■ What is required: Set down the entries once more exactly as they were written.

START Entries supplied

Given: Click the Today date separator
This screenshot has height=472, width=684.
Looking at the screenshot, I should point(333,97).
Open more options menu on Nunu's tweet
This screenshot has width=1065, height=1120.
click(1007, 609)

END Entries supplied

■ Output for this exercise:
Given: Click the Today date separator
This screenshot has height=472, width=684.
Looking at the screenshot, I should point(333,97).
Open more options menu on Nunu's tweet
This screenshot has width=1065, height=1120.
click(1007, 609)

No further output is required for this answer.